By the way production for V10's starts week 45.


----------



## spikeital (May 21, 2001)

*Re: HOT NEWS: 2005 V10 TDI... (jrdlr)*

I though alotment of cars was by numbers of cars the dealer sells? No?


----------



## davsteph (Sep 8, 2004)

*Re: HOT NEWS: 2005 V10 TDI... (jrdlr)*

Here's my $64,000 question...when is the smaller diesel(2.5L I think) going to be available stateside? I'd trade my V6 in a second!


----------



## jrdlr (Mar 6, 2001)

*Re: HOT NEWS: 2005 V10 TDI... (davsteph)*

haven't heard anything about a 2nd diesel engine.


----------



## johncmng (Aug 16, 2004)

*Re: HOT NEWS: 2005 V10 TDI... (jrdlr)*

Where in the CARB website does it says the VW 10TDI are legal in California?


----------



## jrdlr (Mar 6, 2001)

*Re: HOT NEWS: 2005 V10 TDI... (johncmng)*

50 states should mean cali too.


----------



## TREGinginCO (Jan 4, 2004)

*Re: HOT NEWS: 2005 V10 TDI... (jrdlr)*

The second diesel - that has been talked about coming to the U.S. - is likely to be a 3.0 V6TDI.
This is probably the same engine going into the Phaeton.


----------



## MUG318 (Nov 13, 2003)

The CA DMV wants to see the 50 state sticker on the car and that's it. They really don't care if it is a diesel or not. A friend of mine bought a car (Corvette) out of state. But before he went to pick it up, he made sure that the 50 state emissions sticker was on the car. It was, and he had no trouble registering in CA.
No tickee, no washee.


_Modified by MUG318 at 11:51 AM 9-10-2004_


----------



## FalconerHK (May 18, 2004)

*Re: HOT NEWS: 2005 V10 TDI... (jrdlr)*

If you don't mind my asking, what is the source of this information? I have a 2005 V8 on order now, which I will cancel at once and re-order as a diesel if I can truly buy one in CA... Hence my query as to the source - I don't want to give up my ordered Egg on a rumor...
Thanks for understanding...


----------



## jrdlr (Mar 6, 2001)

*Re: HOT NEWS: 2005 V10 TDI... (FalconerHK)*

my source is pretty solid


----------



## TCinOC (Nov 25, 2003)

*Re: HOT NEWS: 2005 V10 TDI... (FalconerHK)*

I agree...you need something more than just a comment here on the forum. How about calling VWoA?


----------



## jrdlr (Mar 6, 2001)

*Re: HOT NEWS: 2005 V10 TDI... (TCinOC)*

Trust me I am always right.


----------



## S4inSoFla (Sep 23, 2001)

*Re: HOT NEWS: 2005 V10 TDI... (jrdlr)*


_Quote, originally posted by *jrdlr* »_50 states should mean cali too.

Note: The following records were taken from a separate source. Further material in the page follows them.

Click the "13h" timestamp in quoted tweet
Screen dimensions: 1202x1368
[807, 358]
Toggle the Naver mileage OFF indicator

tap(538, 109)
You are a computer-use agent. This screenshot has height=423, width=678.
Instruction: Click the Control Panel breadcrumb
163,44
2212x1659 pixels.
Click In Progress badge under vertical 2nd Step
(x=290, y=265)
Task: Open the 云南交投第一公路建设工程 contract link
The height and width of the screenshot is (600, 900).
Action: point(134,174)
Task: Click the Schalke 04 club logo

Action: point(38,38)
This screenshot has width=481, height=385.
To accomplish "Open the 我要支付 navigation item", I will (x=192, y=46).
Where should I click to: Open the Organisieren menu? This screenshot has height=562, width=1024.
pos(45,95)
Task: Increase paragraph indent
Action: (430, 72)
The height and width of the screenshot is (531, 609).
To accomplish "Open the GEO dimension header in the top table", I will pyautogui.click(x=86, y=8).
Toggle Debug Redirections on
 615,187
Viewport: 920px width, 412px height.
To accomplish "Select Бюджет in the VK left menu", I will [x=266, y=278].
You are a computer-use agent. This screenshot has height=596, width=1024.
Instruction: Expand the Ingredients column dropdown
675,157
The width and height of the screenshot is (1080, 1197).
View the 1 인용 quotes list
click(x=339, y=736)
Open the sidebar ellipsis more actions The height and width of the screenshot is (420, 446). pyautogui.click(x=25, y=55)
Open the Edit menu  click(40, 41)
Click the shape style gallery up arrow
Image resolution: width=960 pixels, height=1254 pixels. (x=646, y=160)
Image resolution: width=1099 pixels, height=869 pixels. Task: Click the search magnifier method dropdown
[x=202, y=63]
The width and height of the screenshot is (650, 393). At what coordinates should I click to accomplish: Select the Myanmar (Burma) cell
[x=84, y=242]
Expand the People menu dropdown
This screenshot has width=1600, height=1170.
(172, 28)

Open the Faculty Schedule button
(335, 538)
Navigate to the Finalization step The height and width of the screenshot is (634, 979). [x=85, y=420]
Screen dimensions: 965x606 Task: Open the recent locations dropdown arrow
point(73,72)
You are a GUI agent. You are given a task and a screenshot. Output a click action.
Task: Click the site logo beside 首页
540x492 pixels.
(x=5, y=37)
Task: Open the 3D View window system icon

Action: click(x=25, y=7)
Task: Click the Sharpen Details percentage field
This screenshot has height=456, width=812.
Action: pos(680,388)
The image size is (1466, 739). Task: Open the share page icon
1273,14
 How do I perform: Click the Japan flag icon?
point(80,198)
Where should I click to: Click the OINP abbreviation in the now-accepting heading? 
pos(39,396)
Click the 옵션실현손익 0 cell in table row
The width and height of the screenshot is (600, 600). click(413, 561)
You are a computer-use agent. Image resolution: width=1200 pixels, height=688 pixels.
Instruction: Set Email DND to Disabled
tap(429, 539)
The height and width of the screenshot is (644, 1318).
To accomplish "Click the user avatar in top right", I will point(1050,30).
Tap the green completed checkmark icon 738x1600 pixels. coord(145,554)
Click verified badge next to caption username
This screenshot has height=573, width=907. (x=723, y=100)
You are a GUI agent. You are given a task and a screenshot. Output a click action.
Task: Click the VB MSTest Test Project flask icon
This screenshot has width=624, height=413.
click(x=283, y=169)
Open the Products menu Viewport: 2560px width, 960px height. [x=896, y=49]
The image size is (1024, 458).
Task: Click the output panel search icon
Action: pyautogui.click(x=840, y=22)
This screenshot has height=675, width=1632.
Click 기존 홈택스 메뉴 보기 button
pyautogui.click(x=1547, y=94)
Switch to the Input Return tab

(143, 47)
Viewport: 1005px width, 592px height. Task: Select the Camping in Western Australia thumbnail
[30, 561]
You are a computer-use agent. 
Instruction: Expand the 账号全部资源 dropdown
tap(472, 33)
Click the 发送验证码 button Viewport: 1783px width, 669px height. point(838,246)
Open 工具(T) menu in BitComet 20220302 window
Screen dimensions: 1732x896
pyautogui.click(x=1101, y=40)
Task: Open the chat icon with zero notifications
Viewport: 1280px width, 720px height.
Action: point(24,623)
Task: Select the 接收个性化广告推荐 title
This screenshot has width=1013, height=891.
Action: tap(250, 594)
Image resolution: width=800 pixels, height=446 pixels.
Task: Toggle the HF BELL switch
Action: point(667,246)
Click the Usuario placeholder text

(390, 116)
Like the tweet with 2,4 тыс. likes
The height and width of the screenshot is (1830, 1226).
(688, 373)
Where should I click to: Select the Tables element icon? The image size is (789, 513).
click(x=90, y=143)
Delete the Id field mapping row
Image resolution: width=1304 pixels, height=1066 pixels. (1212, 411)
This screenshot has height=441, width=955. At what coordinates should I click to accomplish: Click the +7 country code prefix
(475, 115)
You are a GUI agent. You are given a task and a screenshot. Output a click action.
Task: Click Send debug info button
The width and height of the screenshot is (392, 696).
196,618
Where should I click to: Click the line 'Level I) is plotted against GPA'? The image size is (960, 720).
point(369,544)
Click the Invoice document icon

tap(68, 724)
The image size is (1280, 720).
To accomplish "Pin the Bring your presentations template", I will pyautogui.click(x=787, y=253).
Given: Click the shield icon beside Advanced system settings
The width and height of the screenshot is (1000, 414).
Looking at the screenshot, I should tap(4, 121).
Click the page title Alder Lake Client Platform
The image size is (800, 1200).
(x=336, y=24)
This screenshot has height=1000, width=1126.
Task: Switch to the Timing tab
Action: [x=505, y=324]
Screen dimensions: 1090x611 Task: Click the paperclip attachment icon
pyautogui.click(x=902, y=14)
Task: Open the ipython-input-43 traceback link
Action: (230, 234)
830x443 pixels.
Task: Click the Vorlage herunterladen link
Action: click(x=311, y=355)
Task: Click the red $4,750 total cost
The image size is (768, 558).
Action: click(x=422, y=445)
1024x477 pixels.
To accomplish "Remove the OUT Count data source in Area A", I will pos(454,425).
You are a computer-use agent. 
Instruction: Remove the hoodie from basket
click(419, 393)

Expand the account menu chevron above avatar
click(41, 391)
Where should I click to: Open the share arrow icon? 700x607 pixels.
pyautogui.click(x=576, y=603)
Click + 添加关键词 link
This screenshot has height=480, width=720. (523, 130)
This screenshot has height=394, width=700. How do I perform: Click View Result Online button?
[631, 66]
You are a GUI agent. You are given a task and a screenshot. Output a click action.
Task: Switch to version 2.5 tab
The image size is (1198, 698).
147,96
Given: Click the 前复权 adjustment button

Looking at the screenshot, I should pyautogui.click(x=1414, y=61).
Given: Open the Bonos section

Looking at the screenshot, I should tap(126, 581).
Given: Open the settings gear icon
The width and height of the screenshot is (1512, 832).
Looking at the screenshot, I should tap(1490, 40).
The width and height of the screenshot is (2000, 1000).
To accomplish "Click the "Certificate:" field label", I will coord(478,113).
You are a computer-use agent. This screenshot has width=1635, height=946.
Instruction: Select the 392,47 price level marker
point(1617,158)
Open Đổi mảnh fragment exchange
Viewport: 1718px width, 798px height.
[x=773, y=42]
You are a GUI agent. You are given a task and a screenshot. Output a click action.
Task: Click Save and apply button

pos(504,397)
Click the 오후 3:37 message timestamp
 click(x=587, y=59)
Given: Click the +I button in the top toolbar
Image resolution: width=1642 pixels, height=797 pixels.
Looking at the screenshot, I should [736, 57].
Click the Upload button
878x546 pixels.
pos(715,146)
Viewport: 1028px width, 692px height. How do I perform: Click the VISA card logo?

No no no, it's legal in Iraq but not california yet.


----------



## mdjak (Aug 13, 2003)

*Re: HOT NEWS: 2005 V10 TDI... (jrdlr)*

I hate when people say trust me. It usually means only two things:
1. I'll respect you in the morning
2. I won't **** in your *****


----------



## Highline (Mar 13, 2003)

*Re: HOT NEWS: 2005 V10 TDI... (mdjak)*

VW is adding a particular filter to 2005 models, which complies to Euro IV emmission standarts in Europe. That equals to 50 states standarts.


----------



## mdjak (Aug 13, 2003)

*Re: HOT NEWS: 2005 V10 TDI... (Highline)*

Does that filter affect horsepower or torque in any way?


----------



## wineman (Sep 17, 2003)

*Re: HOT NEWS: 2005 V10 TDI... (mdjak)*

The filter has been around for awhile on other VW products. I went to my local dealer last Fri. and talked with the sales manager and he still is saying no Diesel for Cali. & this is after a meeting with his regional sales rep. 2 days prior. I'll be showing him this thread on Tues. and ask him the ???? again ....Where's my OIL BURNER I want ONE now !!!
As for HP, Torq and fuel milage differences I can't find any info yet.
Thread with some info ...
http://www.vwvortex.com/artman...shtml


----------



## anothercar (Dec 20, 2002)

*Re: HOT NEWS: 2005 V10 TDI... (mdjak)*


_Quote, originally posted by *mdjak* »_I hate when people say trust me. It usually means only two things:
1. I'll respect you in the morning
2. I won't **** in your *****


People say these things to YOU mark?
Can't say I'm totally suprised....


----------



## mdjak (Aug 13, 2003)

*Re: HOT NEWS: 2005 V10 TDI... (Leweyb)*

You were the only one to ever whisper it to me, Lewey.


----------



## Highline (Mar 13, 2003)

*Re: HOT NEWS: 2005 V10 TDI... (mdjak)*


_Quote, originally posted by *mdjak* »_Does that filter affect horsepower or torque in any way?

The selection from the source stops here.